La mise en place de la nouvelle chaudière fut très délicate car il dut refaire tous les filetages, trouver ensuite un lut qui résiste aux hautes températures. La plupart des boîtes étaient inutilisables, le ciment ayant durci. Ils finirent par en trouver une et une seule où le lut était encore à l’état pâteux. Il soigna ses joints avec amour puis remonta l’ensemble, accroissant encore le nombre des matériaux isolants. Même si le foyer s’éteignait, l’eau resterait chaude au moins vingt-quatre heures.
La chaudière accepta de fonctionner au bout de quinze jours mais les deux pistons avaient besoin d’être démontés, réalésés. Kapul commença à déserter le chantier et Lien comprenait sa lassitude. Leouan l’aidait sans se plaindre. Mais toute la partie mécanique avait énormément souffert et un instant il songea à la remplacer mais aucun autre piston ne pouvait s’adapter.

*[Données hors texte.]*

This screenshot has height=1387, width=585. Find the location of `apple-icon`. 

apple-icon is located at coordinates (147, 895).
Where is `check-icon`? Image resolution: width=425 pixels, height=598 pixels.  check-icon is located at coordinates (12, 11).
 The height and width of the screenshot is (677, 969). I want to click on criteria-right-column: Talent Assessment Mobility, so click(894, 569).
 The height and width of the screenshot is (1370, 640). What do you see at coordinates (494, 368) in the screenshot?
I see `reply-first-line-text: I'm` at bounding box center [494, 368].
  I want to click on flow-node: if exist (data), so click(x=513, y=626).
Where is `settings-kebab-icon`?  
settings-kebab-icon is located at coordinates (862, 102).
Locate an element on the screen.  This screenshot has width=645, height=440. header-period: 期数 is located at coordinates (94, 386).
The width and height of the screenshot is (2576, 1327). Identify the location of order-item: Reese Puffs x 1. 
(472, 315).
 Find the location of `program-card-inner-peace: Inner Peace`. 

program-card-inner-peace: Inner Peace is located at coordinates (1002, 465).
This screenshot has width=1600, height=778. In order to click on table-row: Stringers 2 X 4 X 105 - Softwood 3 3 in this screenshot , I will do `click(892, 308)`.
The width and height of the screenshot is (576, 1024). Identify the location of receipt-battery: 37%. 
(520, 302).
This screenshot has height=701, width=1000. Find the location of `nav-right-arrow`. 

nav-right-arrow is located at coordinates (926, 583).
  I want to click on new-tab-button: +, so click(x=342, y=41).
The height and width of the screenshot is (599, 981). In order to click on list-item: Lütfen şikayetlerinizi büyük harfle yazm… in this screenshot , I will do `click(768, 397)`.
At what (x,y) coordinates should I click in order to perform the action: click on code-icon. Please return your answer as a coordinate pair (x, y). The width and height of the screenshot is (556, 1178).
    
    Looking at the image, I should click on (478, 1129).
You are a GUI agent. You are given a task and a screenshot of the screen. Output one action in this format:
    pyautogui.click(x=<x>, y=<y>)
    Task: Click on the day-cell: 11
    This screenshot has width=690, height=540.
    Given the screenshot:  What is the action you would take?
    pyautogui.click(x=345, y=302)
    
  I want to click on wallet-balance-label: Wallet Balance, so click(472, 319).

Le tiroir avait des fuites ; quant aux flexibles ils devaient tous être remplacés.
— Honnêtement, lui demanda Kapul un soir, combien de temps encore ?
— Mettons quinze jours.
— C’est-à-dire un mois ? J’ai comme l’impression que vous n’avez pas envie de quitter cet endroit.
Lien regarda autour de lui. Ils dînaient à la terrasse d’un des restaurants. Les réverbères donnaient une lumière agréable, le chauffage une température de serre. Ils ne portaient que des vêtements légers. L’un des arbres que l’on avait cru brûlé par le froid paraissait reverdir. Un seul sur une centaine mais c’était tout de même encourageant.
— Je ne veux pas y passer ma vie mais cependant je n’oublierai pas San Martin de sitôt.
Jadis, la ville recevait son lignite d’une station encore plus élevée dans la montagne, reliée à San Martin par une voie étroite. Lien se demandait s’il y avait encore des mineurs là-haut, des gens qui désormais vivaient coupés de tout, se méfiant de la Panaméricaine et des étrangers. Reprendraient-ils un jour contact avec le reste du monde ou bien continueraient-ils une existence parallèle mais isolationniste, finissant par oublier dans quelques décennies l’existence même des autres hommes ? Il se murmurait qu’il existait des communautés dont on n’avait plus aucune nouvelle depuis cent, cent cinquante ans dans les régions les plus montagneuses mais aussi sur les banquises de l’Atlantique et du Pacifique.
Un matin, il remontait son premier cylindre lorsque Leouan accourut.
— Quelque chose s’est produit sur la ligne. Vers le nord. Une sonnerie retentit dans le poste d’aiguillage de la station, Kapul pense qu’une masse de glace a dû faire fonctionner un signal quelconque.
Lien se lava les mains et la suivit. Kapul lui montra un tableau lumineux où clignotaient des points verts et rouges.
— Je n’y comprends rien. Ce tableau s’est mis soudain à fonctionner.
— C’est que quelqu’un a débloqué un aiguillage vers le nord, réactivant le circuit électronique qui n’a pas besoin d’un courant très fort. Les piles blindées pouvant débiter pendant des années.
— Donc quelqu’un arrive.
— Pas quelqu’un, un véhicule. Mais certainement pas l’armée, pas plus que des gens à notre recherche. Ils auraient court-circuité le système électronique.